Return, copied word for word, the part of the passage on point-free composition below that opens with the words containing "So, if you look" and closes with "x) -- definition of (.)".

* **EXCERPT PROVIDED**

##############################

You must compose (+) with (+) twice, for it to be completely point-free: f = ((+) .) . (+)
Recall that composition is defined as
(f . g) x = f (g x)
or, equivalently:
(f . g) = \x -> f (g x)
So, if you look at the composition f = ((+) .) . (+) and work backwards using the definition of (.):
f = ((+) .) . (+)
f = \x -> ((+) .) ((+) x) -- definition of (.)
f = \y -> (\x -> (+) (((+) x) y)) -- definition of (.)
f x y = (+) (((+) x) y) -- a simpler way to write this
f x y z = (+) (((+) x) y) z -- explicitly add in the final argument (eta expansion)
f x y z = ((+) x y) + z -- rewrite as infix
f x y z = (x + y) + z -- rewrite as infix
and you see we end up with what we started before we tried to make it point-free, so we know that this definition works. Going the other way through the steps above, roughly bottom-to-top, could give you an idea of how you might find such a point-free definition of a function like f.
When you "leave off" multiple arguments from the "end" like this, you usually must compose multiple times. Working through a few similar functions should help build intuition for this.
Note: I wouldn't generally recommend using this sort of point-free (when it complicates things) in production code.

##############################

* **DATA LINES**
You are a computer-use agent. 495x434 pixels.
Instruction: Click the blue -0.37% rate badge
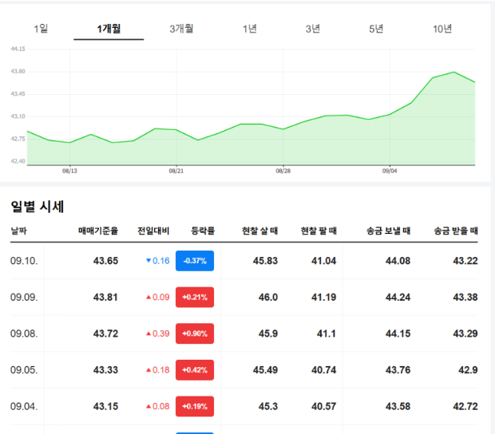click(195, 261)
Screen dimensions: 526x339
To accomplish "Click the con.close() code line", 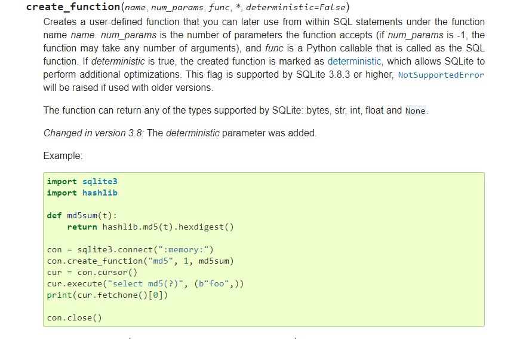I will 74,317.
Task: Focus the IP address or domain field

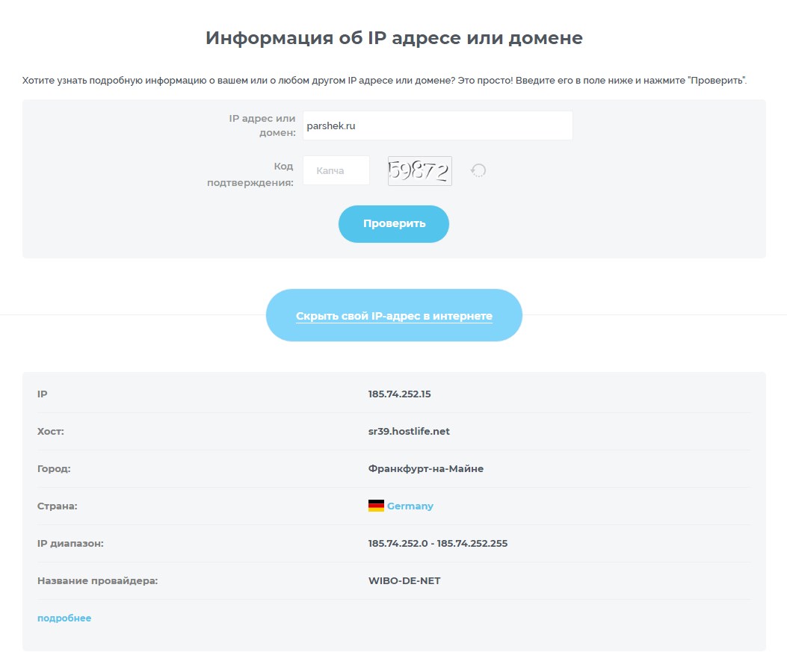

##############################

* **ANSWER**
So, if you look at the composition f = ((+) .) . (+) and work backwards using the definition of (.):
f = ((+) .) . (+)
f = \x -> ((+) .) ((+) x) -- definition of (.)